EL Observador

13:54 hrs. Viernes 15 de marzo de 2013 Rodolfo Bickell Dumas

Región del Aconcagua

Rodolfo Bickell Dumas / Doctor en Análisis Territorial - Universidad de Santiago de Compostela

La pregunta que debemos hacernos quienes en algún momento hemos pensado en la conveniencia de crear una nueva región con el objetivo de terminar con las diferencias y desigualdades que nos separan del gran Valparaíso es: ¿qué beneficios reales traería y si realmente contribuiría a un desarrollo más equilibrado de nuestro territorio?

Así, la primera incógnita a resolver es ¿qué territorio debería comprender esta nueva región? En este hipotético caso los territorios serían los correspondientes a las provincias que compartimos el río Aconcagua: Los Andes, San Felipe y Quillota, sumándoles a ellas la cada día más seca Provincia de Petorca (todas comparten una vocación agrícola y minera). Asimismo, seguro deberíamos incorporar la nueva Provincia de Marga Marga, al menos las comunas de Limache y Olmué que están íntimamente ligadas con la Provincia de Quillota.

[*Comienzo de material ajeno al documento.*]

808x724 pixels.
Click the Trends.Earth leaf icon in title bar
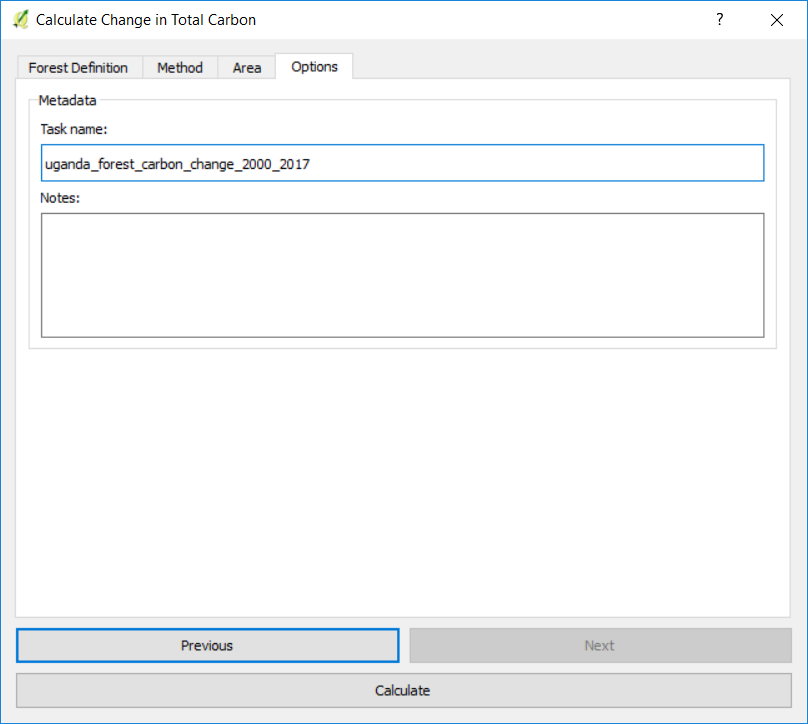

Por su parte, Quilpué y Villa Alemana integran el Gran Valparaíso y pretender que sean parte de la nueva región pondría los pelos de punta a cualquier experto en ordenamiento territorial pues cualquier manual básico de OT indica que una metrópoli debe tener una sola administración. Pero en este punto es necesario considerar que finalmente se trata de una decisión legislativa y política, por lo tanto la propuesta podría ser que esta nueva región coincidiera con la Circunscripción V Cordillera que también incluye a las comunas de Quintero y Puchuncaví.

La segunda pregunta es: ¿cuál debería ser la capital regional? Sobre este punto es importante que ésta tenga claramente primacía sobre las demás en cuanto a población, servicios y conectividad. Desde ya me imagino la enorme discusión que se produciría entre quillotanos, andinos y sanfelipeños por quedarse con la enorme inversión pública que significaría la instalación de un nuevo Gobierno Regional. Ponerse de acuerdo sería un gran desafío.

Igualmente será un gran desafío enfrentar a los que dirán que esta nueva región sería la más pequeña de todas (territorialmente hablando) y que su población sería similar a la de la Región de O?Higgins y a la del Maule, lo que contribuiría a la atomización territorial y a mantener y acentuar el desbalance frente a la Región Metropolitana.

Pese a esta evidencia no hay que desanimarse ya que lo más importante es aunar esfuerzos de empresarios, políticos, medios de comunicación y vecinos para comenzar a hablar en serio de esta posibilidad, de no ser así, sólo la idea de la Región del Aconcagua surgirá en la próxima campaña parlamentaria para luego ser olvidada por los siguientes cuatro años.